A Simple Refrain Review

Album cover for A Simple Refrain

  • Reviewed by: Mark Goninon
  • Name: A Simple Refrain
  • Label: Robert Holmes / Annabelle Lee Records
  • Composer(s): Robert Holmes and Roger Hooper
  • Number of Tracks: 12
I tend to frequent the Sierra fan Facebook group and last year read some news about a new album that was being worked on; producing this album was the composer for the Gabriel Knight games, Robert Holmes, as well as a pianist/composer called Roger Hooper. The album was to contain solo piano reinterpretations of themes from the Gabriel Knight series, Gray Matter and Moebius: Empire Rising performed by Hooper. I've played quite a few of these games and I'm quite familiar with the music: this is what prompted me to purchase the soundtrack as soon as it was available on CD.

"Wait, CD you say?" Yes, you heard me right. You can get this soundtrack on a physical CD off CD Baby. Sure, you can get the music from the usual digital channels but I decided to get my copy of this soundtrack through the mail. If you're purchasing the game from CD Baby it's $15 USD for the soundtrack and then an additional $5 - $60 for shipping (options range from having the CD shipped without a plastic jewel case, in a plastic jewel case or express post with a tracking number).

Back of the CD cover for A Simple Refrain
Back of the CD cover

The soundtrack contains 12 tracks: 2 tracks are based off music from Gabriel Knight: Sins of the Fathers, 4 tracks are based off music from Gabriel Knight 2, 1 track is based off the Gabriel Knight 3 theme, 2 tracks are based off music from Gray Matter and 3 are based off music from Moebius: Empire Rising. As you can see, the Gabriel Knight series gets the lion's share with 7 tracks based off music in the franchise (Gabriel Knight 2 in particular).

All the tracks tend to be based off source material that were originally played on a piano (or at least a MIDI instrument sounding like a piano) which makes sense, that would be the safe option right?

However, I believe Roger Hooper may have been a bit too safe in refraining to create reinterpretations of tracks such as the Moebius: Empire Rising theme or another choice track from that soundtrack called "The Wheel". Hey, I would've been happy if he had expanded upon some other tracks on the original Gabriel Knight soundtrack such as the Ending theme, "Lake Pontchartrain", "The Inner Wheel", "New Orleans City Map" or "Dixieland Drug Store". Heck, even a version of "Detective Mosely" would've been amusing to hear 😊.

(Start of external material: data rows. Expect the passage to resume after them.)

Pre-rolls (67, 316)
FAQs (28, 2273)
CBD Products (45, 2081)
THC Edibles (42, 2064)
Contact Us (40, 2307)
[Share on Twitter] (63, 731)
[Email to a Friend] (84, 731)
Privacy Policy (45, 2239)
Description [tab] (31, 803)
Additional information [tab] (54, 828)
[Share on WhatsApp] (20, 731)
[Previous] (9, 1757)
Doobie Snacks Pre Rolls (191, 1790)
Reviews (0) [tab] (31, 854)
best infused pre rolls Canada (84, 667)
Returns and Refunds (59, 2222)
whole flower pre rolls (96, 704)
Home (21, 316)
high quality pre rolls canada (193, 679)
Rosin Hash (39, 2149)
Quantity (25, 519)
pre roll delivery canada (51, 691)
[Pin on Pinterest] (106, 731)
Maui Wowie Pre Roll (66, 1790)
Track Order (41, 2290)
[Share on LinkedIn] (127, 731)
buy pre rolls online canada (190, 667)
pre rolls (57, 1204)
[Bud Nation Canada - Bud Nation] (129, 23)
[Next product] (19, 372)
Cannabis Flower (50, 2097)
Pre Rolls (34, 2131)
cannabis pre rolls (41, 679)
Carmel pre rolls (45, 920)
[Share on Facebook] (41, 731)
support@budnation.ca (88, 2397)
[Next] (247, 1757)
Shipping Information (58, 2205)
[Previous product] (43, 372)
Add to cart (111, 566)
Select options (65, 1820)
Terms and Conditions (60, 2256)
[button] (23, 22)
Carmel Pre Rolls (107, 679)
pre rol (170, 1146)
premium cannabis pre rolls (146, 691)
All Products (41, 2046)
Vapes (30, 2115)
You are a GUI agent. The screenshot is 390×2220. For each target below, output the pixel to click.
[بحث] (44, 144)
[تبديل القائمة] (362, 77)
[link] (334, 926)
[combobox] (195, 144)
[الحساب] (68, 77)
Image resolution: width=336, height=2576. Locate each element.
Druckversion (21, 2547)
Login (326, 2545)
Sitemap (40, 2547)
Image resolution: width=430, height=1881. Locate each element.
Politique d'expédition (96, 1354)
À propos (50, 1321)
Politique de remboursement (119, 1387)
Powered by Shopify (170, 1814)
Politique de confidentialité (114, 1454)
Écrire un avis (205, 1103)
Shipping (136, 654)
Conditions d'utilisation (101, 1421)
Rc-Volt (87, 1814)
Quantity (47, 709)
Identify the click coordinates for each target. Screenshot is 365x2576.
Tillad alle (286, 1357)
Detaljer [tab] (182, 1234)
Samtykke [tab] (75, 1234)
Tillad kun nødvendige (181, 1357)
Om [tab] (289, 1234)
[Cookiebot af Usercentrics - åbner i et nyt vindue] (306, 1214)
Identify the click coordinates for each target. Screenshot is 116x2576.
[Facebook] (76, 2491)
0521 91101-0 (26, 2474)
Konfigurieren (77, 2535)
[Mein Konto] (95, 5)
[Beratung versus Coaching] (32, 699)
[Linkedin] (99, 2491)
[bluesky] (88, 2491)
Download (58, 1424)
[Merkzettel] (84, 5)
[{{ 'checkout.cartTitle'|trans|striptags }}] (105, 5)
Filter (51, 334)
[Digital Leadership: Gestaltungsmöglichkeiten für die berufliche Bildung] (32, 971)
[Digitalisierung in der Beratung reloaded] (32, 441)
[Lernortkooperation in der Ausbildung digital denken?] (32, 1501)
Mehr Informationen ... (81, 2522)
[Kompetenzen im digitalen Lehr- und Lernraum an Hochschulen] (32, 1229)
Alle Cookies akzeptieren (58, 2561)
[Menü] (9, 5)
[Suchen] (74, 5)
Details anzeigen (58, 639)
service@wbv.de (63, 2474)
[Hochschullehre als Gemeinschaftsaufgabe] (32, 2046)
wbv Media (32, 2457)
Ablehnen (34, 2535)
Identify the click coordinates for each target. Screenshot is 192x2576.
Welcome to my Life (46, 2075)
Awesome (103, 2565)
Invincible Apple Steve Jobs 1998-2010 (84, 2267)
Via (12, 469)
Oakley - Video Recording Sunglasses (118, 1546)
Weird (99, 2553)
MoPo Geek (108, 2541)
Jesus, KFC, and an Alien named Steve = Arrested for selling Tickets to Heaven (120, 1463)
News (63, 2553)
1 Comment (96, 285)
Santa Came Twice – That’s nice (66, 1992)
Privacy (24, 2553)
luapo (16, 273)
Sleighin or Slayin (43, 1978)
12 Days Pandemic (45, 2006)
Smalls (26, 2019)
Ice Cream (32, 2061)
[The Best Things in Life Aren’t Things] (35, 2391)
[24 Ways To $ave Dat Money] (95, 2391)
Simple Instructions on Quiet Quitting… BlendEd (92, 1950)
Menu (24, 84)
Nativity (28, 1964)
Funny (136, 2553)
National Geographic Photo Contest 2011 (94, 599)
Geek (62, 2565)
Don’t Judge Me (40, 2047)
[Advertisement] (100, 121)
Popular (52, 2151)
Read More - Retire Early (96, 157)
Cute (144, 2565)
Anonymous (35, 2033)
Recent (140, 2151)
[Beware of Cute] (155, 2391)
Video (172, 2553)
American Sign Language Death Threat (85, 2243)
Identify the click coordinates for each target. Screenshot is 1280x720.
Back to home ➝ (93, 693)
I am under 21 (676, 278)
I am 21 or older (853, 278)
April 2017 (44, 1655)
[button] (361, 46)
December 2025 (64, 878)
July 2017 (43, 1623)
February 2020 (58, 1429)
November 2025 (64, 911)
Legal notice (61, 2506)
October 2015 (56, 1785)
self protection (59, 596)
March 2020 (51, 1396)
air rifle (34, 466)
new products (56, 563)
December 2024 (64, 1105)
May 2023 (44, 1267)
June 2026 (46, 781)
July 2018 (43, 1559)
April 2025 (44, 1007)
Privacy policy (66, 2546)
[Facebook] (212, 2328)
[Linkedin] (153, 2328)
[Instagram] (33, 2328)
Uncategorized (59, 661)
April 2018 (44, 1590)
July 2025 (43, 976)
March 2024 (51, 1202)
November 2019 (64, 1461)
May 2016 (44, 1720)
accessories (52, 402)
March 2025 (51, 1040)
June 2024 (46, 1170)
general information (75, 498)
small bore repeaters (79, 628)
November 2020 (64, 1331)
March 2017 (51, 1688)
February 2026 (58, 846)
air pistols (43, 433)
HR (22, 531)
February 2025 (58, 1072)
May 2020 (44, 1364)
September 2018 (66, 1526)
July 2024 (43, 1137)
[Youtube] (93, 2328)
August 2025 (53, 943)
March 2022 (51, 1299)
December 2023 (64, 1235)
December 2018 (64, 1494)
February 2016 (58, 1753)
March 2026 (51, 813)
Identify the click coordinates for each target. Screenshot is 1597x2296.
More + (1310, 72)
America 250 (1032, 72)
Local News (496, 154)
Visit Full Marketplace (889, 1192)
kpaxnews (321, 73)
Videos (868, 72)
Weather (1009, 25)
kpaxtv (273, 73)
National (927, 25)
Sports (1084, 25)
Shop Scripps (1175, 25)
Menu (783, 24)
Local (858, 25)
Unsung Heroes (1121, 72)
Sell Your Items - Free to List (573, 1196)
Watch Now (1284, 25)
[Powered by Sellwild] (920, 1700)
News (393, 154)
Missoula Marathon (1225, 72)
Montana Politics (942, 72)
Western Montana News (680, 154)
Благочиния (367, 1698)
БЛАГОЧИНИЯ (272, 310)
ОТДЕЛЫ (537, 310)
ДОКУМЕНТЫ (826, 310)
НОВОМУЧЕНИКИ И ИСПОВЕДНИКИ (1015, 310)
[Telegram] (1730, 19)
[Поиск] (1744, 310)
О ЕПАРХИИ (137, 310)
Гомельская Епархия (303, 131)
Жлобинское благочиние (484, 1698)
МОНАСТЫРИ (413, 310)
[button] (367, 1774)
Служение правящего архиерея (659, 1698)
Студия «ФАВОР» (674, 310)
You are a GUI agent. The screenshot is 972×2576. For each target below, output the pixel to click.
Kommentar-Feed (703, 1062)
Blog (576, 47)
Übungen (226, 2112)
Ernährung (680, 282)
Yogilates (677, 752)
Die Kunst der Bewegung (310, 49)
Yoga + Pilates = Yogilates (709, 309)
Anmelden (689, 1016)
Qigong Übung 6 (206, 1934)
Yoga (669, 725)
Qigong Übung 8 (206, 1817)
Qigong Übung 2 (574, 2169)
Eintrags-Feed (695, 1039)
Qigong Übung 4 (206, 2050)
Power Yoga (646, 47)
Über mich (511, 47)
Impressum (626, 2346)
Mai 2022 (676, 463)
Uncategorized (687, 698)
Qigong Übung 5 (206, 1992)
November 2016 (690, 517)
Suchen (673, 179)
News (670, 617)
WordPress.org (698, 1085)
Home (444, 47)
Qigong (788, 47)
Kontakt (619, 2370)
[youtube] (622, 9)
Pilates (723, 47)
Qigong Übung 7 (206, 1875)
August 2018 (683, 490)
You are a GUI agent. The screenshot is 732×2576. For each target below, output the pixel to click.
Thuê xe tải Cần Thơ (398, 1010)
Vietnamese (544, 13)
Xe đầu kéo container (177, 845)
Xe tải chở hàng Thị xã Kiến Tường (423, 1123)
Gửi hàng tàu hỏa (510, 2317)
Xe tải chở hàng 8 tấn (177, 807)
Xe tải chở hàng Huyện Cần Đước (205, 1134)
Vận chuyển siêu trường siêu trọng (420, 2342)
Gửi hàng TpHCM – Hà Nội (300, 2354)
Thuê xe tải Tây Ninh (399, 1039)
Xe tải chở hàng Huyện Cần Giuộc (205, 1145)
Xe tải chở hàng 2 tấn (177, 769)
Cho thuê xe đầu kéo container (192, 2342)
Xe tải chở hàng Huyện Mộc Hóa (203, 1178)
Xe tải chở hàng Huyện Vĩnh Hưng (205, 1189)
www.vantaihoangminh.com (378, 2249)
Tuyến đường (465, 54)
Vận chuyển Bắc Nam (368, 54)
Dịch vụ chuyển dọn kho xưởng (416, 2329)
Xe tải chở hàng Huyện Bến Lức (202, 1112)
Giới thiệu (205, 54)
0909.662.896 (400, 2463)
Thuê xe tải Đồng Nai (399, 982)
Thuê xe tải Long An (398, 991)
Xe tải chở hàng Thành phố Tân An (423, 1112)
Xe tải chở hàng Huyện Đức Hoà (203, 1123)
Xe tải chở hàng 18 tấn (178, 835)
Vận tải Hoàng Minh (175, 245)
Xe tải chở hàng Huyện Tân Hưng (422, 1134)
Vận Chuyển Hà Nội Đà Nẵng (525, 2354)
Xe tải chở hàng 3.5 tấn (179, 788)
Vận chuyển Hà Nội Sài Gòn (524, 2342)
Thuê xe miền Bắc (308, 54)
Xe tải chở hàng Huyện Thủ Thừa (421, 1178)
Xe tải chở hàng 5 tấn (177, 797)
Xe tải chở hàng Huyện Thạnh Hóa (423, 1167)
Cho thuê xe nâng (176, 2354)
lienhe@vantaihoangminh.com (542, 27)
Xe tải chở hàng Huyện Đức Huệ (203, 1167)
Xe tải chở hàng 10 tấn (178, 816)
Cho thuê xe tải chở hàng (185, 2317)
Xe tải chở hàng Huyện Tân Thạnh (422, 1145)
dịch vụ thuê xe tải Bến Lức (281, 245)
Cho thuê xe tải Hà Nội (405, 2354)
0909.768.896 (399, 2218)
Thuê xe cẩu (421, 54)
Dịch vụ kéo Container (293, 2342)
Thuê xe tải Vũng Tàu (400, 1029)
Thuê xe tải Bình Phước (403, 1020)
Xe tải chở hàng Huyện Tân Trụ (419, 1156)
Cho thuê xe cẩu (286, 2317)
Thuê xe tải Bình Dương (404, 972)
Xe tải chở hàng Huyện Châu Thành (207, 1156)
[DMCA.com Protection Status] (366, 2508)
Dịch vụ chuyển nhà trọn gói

Anyway, there are a few good tracks on this album including the slow, meandering take on the classic "Grandma Knight" from the first Gabriel Knight, to Hooper's version of "Rector's Antiques" which I think is better than the original due to its simplicity and lack of overpowering synths. I even appreciated a couple of pieces based on source material I've never heard of before, such as the glorious "Epilogue" and "Super" (which has a lot of Moebius: Empire Rising vibes). Of course, the best track on this album is the one you'd expect, which is the original Gabriel Knight Main Theme: it's dreamy and epic, and even includes some improvisations that make it stand out from the original.

The rest of the music on this album are all beautiful in their own way and are great as far as piano solos go, but that will be the major stumbling block for anyone appreciating this album: whether they really get a buzz out of listening to piano solos or not. For me, I can appreciate good piano solos if they offer something different but there are a few tracks here that sound like slow, live instrumental versions of tracks from the games, and nothing more. Again, that might be enough for most people, but not for me.

Score – 7/10

This is definitely a recommended album for those who like piano solos and the Gabriel Knight 2 soundtrack in particular. It's probably of some interest to fans of Jane Jensen's games in general and the music from these games (composed by Jensen's husband Robert Holmes). Roger Hooper does a perfect job in performing these pieces so there's no complaints in terms of technical aptitude but I wish a few of the tracks could've been swapped with some of Holmes's other music just to add a bit of diversity to the album's mood.

If you're interested in purchasing the soundtrack, it's available for $15 USD on CD Baby for a physical CD version. It's also available digitally on CD Baby as well as iTunes, Apple Music, Spotify, Amazon Music, Google Play and Bandcamp.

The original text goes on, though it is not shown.